Abe regresó al coche bajo la noche fría y oscura, consciente de que tenía un nudo en la garganta. ¿Alguna vez tendrían un hogar propiamente dicho Jim y Millie? O quizá, pensó, como el hombre justo que era, ya tenían todo el hogar que querían o necesitaban: un laboratorio. Aunque no les serviría de consuelo en la vejez.

Un día desdichado para Delia, que, al llegar a casa, se preparó un baño y permaneció dentro hasta estar más arrugada que una pasa. No le quedaba ni pizca de maquillaje o rímel en la cara, tenía el pelo mojado pegado al cráneo y se quedó allí sumida en una dicha como la de mecerse en una cuna de líquido amniótico. Una de esas criaturas afortunadas cuya flotabilidad la impedía hundirse, hacia el final de la inmersión dio una cabezada, y el sueño surtió su efecto reparador. Al despertar fue capaz de salir de la bañera, ponerse un viejo albornoz a cuadros y unas zapatillas mullidas y pensar por fin en comida. La visión de Emily Tunbull había quedado enterrada en su lodo cerebral, y en caso de reaparecer, lo haría únicamente ante la muerte que se presentara de la misma guisa, y en las pesadillas.
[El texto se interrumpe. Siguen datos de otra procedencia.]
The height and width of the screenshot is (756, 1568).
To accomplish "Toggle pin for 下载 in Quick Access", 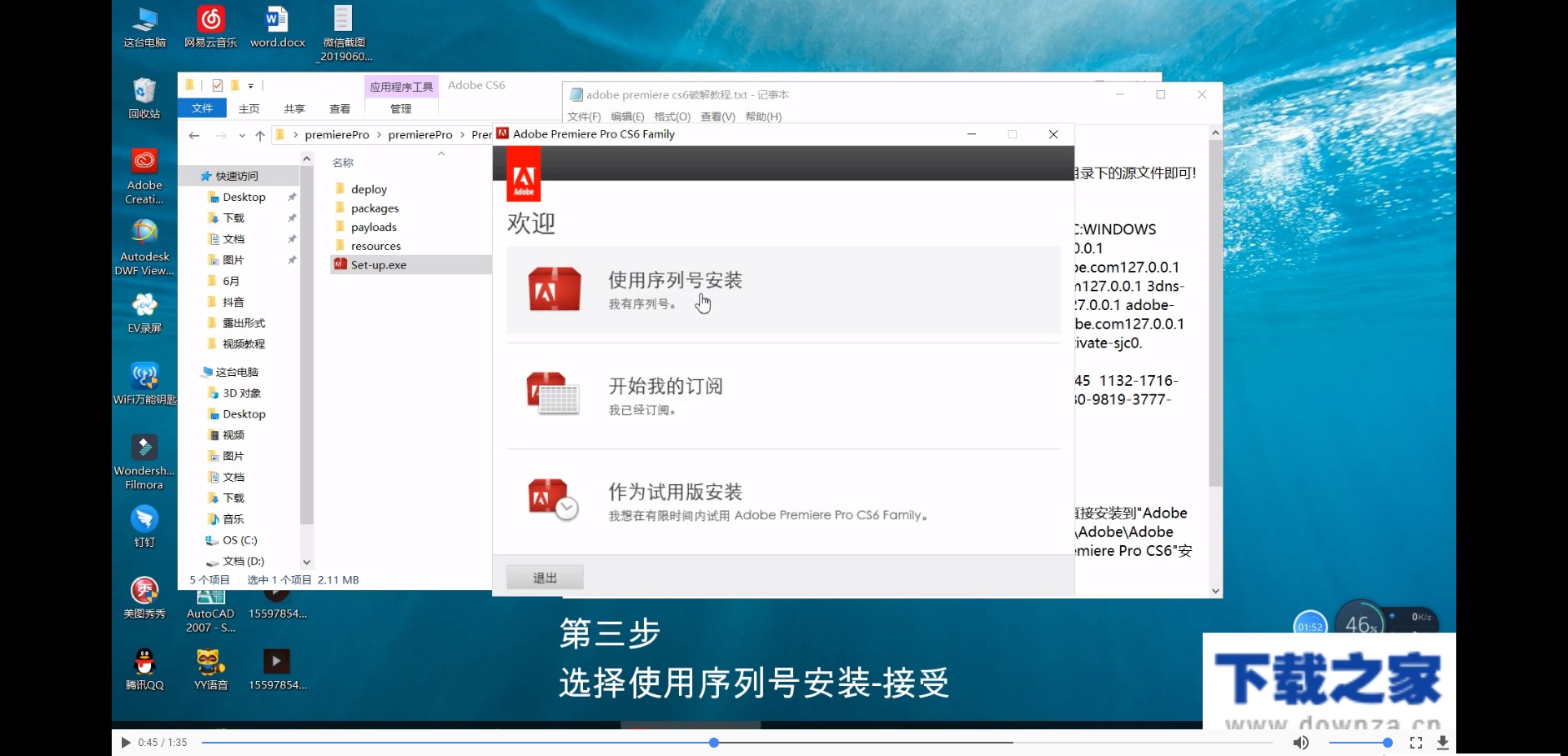I will click(293, 218).
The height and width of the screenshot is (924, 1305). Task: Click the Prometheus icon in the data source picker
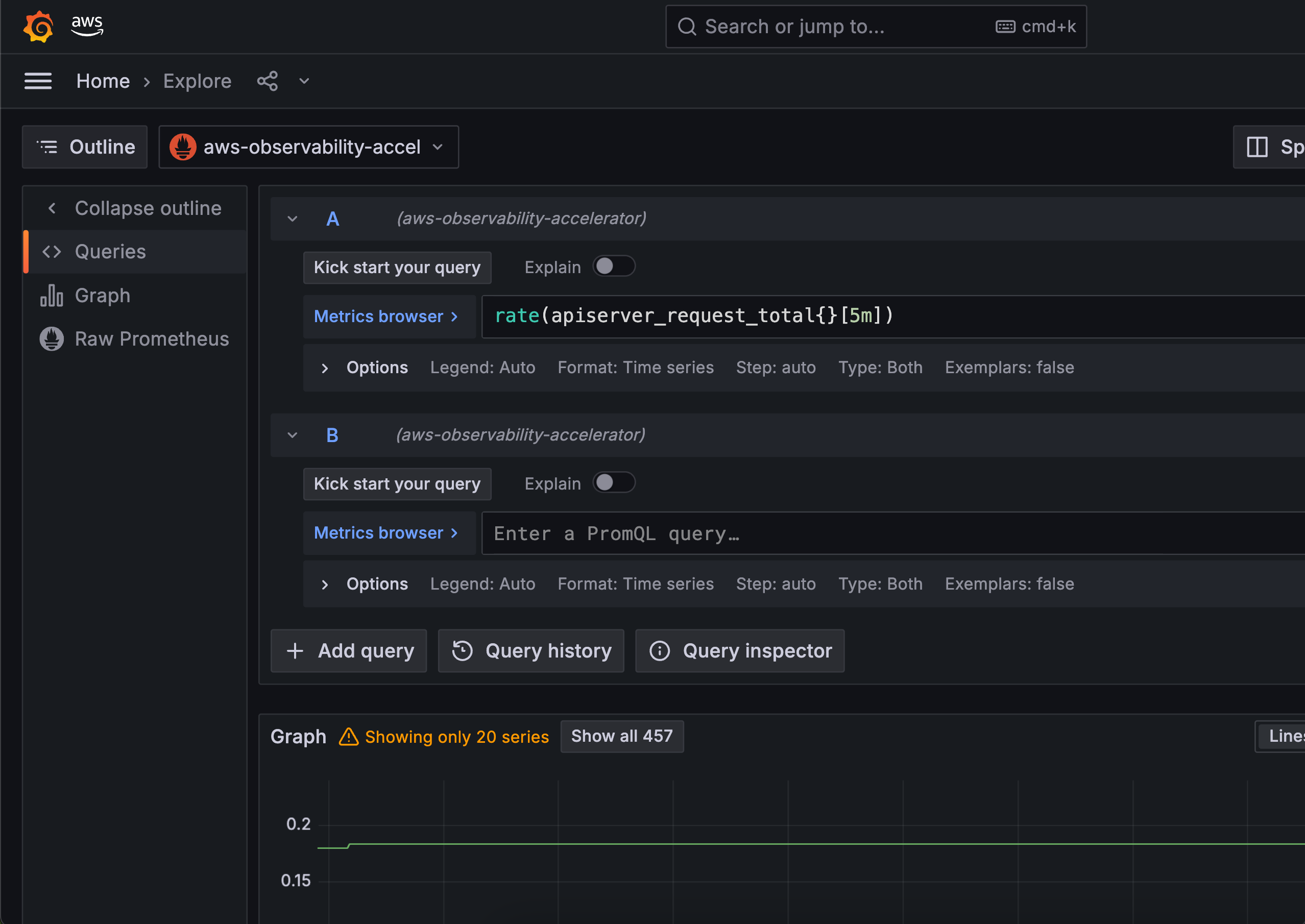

Sacó cuatro salchichas británicas como es debido del congelador y las metió en el horno para que se descongelaran: no había prisa. Entre las (pocas) cosas que echaba en falta de Inglaterra, la primera de la lista era una buena salchicha británica. Por razones que no alcanzaba a entender, los americanos no tenían ni idea de cómo hacer una salchicha decente; lo único que producían eran esas cositas duras y horribles que comían para desayunar, ¡embadurnadas en almíbar! Pero Delia conocía a un carnicero en la otra punta de Utica que hacía salchichas británicas de verdad, y cada seis meses, pertrechada con una caja de poliestireno del laboratorio y una bolsa de hielo seco, se aprovisionaba de salchichas y las guardaba en el congelador.
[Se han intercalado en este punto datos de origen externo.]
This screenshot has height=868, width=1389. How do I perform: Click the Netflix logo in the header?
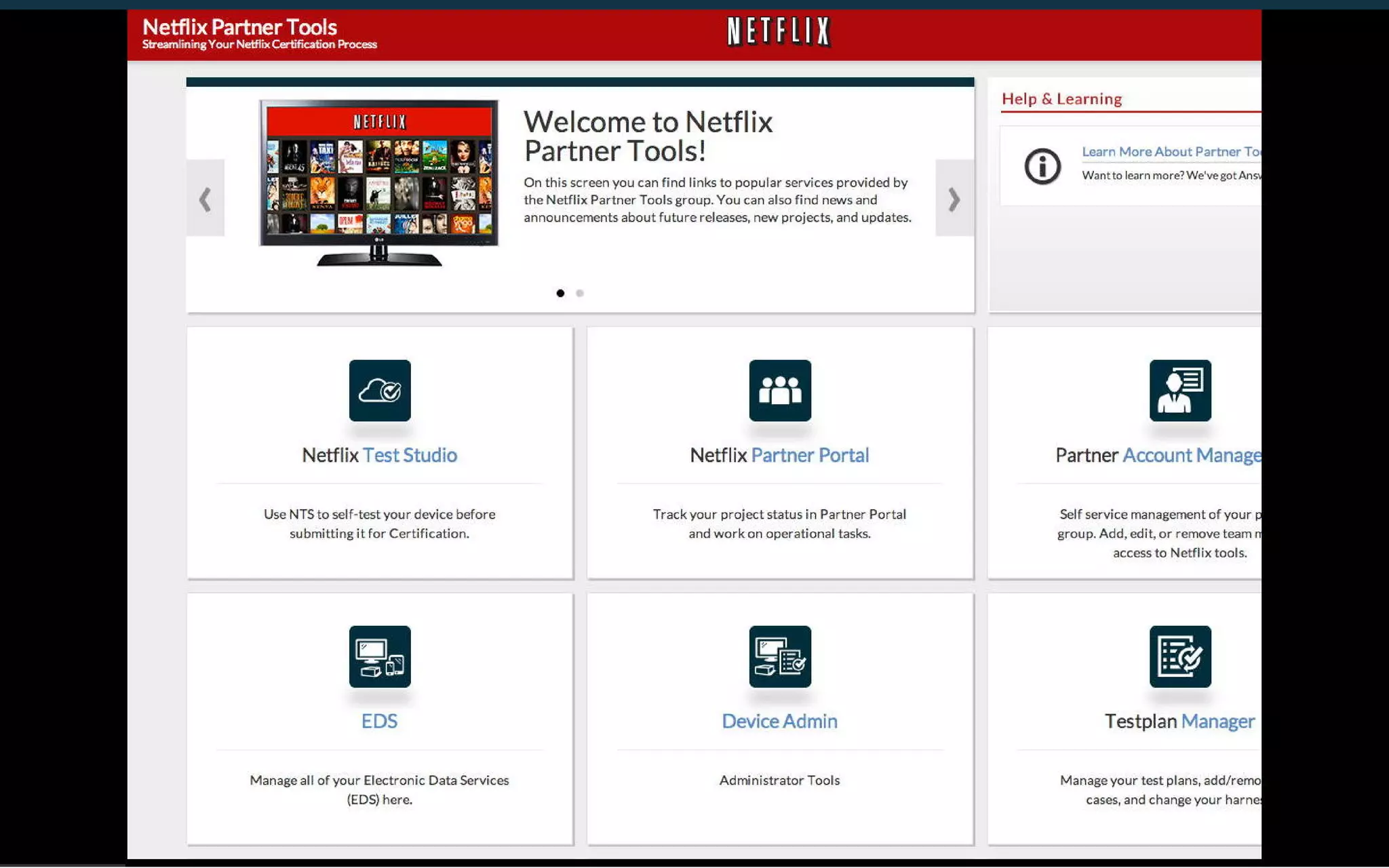[779, 31]
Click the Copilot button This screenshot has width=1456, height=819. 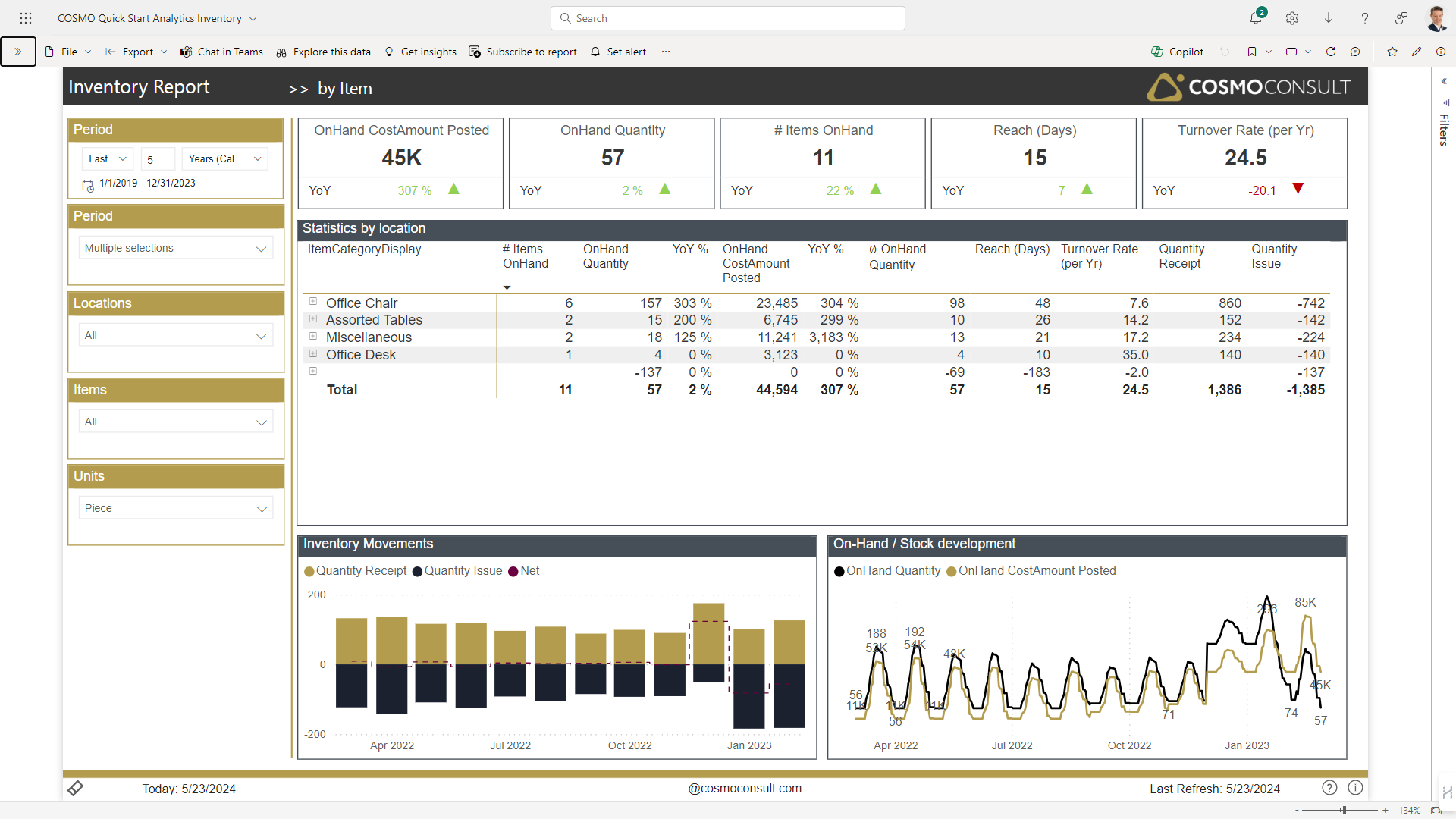coord(1178,52)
Esta noche comería salchichas y puré de patatas con guisantes, pero no hasta después de haberse tomado varias copas de jerez. Encendió la chimenea de imitación, buscó la excelente novela de misterio que tenía a medio leer y se fue con una copa, la botella de jerez y el libro a la ventana. La idea más reconfortante en el fondo de su mente era que Carmine estaba encendiendo velas. Estaba a salvo, eso seguro.